Santa Fe is not Los Angeles,  but it is so much busier than I remember. My nostalgia for Old Santa Fe is packed in the same box with my memories of playing hopscotch, ice skating on farm ponds, and roller skating with the key around my neck. And given that it is summer… I remember making daisy chains. “He loves me; he loves me not.”

I wonder if I ever cheated? Did I count the petals (and perhaps remove one) to assure myself that the very last petal would forecast love?

DSCN8724The density of Santa Fe came as a shock, but prior to my visit, I’d been reading Forrest Carter’s book, WATCH FOR ME ON THE MOUNTAIN – a story based on the Apache’s defense of their homeland under the leadership of Geronimo.

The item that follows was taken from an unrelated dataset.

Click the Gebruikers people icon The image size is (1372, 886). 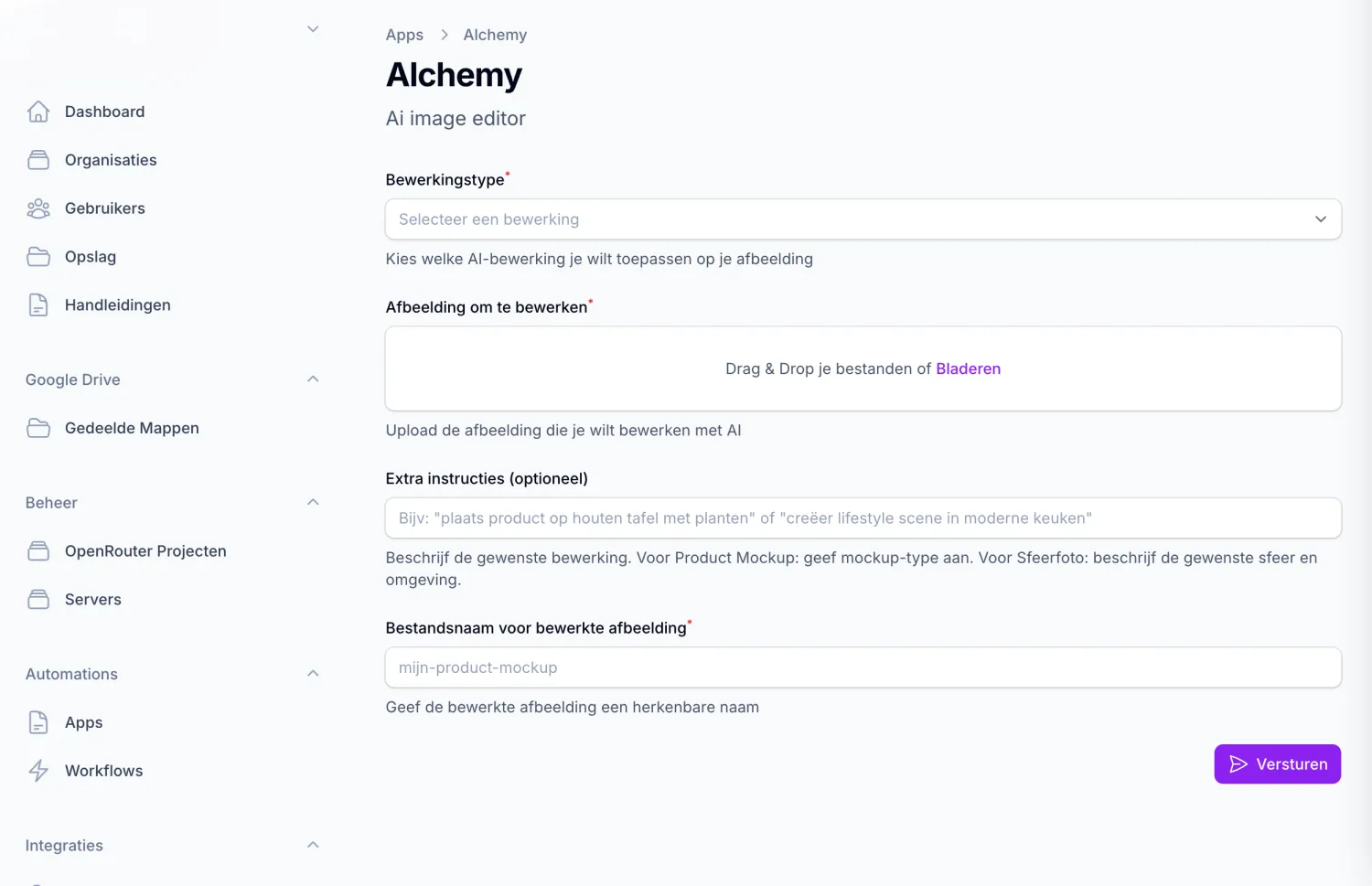(x=38, y=208)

The preface includes an excerpt from Longfellow’s 1845 poem, “The Arsenal at Springfield.” Were half the power, that fills the world with terror, / Were half the wealth, bestowed on camps and courts, / Given to redeem the human mind from error, / There were no need of arsenals or forts: 

How true! I find it sad that so much time has passed and we ‘higher life forms’ have made so little progress. Man’s baser instincts still call for conflict. We have learned nothing. Some hope that we can show the Chinese and Russians a thing or two and rocket to Mars. Why go so far when we have so many unsolved issues here on planet Earth?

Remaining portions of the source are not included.